The seed laser system is responsible for exciting the fluorescent defect in the hexagonal boron nitride (hBN) crystal lattice. While developing a space proofed laser is expensive and cumbersome, we take the new space approach where we test different promising laser systems under space conditions and select a suitable laser that can operate in space. This not only includes the laser itself, but also the control electronics required to operate the laser. At a later stage, we want to be able to modulate the laser intensity for on-demand excitation of the quantum emitter.
The integrated quantum light source is the heart of the quantum payload. The transition wavelength of the hBN emitter must be compatible with the laser system: the laser needs a higher photon energy than the energy difference between ground and excited state. But the laser must still fall into the absorption band of the emitter for an efficient excitation.

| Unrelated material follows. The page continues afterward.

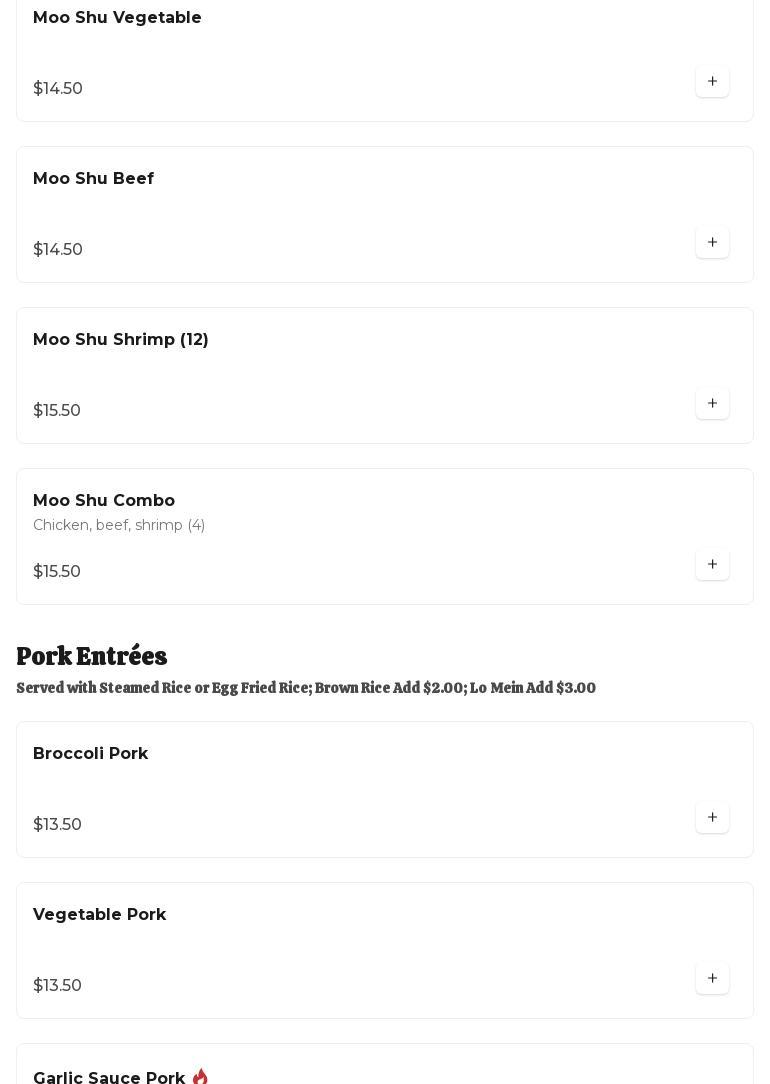The height and width of the screenshot is (1084, 770).
Task: Click plus icon for Moo Shu Shrimp
Action: pyautogui.click(x=712, y=403)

The quantum emitter shall be directly interfaced with the quantum interferometer in WP 3 to reduce the footprint of the integrated quantum light source.
The quantum interferometer is based on a laser-written waveguide in glass which allows us to write arbitrary waveguiding structures, including our multipath interferometer with which we can probe extended quantum theories in microgravity. With the waveguide we can also implement direction couplers (eg 50:50 beam splitters) to measure the second-order correlation function of our photon source and thereby verify that the photon source emits true single photons.
When the emitter is coupled to high-Q resonators, we can funnel the emission into the resonant wavelength and thereby strongly enhance the spectral brightness of the photon source. This provides a promising route for locking the emitter to narrowband atomic transitions of alkali-metal vapors in gas cells. The interaction between the single photons and the vapor can provide a feedback signal for the locking loop. With a better understanding of this interaction, we want to develop a direct interface to quantum memories that do not require frequency conversion between the photon source and the quantum memory.
Once all individual sub-systems have been developed and qualified, all components need to be integrated together to form the quantum payload. The optical interface between components (seed laser, integrated quantum light source, and commercial single photon detectors) is realized by optical single-mode fibers.
The interfaces between the commercial 3U CubeSat and the quantum payload, their intrinsic interfaces, as well as with the payload controller are designed in WP 6. This includes thermal, mechanical, and electronical aspects.
All individual components, as well as the final flight module need to be qualified for use in space environments. Our verification experiments include mechanical shock and vibration tests, irradiation with gamma-rays, as well as thermal-vacuum cycling.
After the satellite launch in 2024, the satellite needs to be operated and controlled from the ground. This includes adjusting experimental parameters as well as the download of the experimental data.
There is also a dedicated work package concerned with the management of the entire project as well as ensuring the scientific communication between the partners, associated partners, contractors, as well as the scientific community.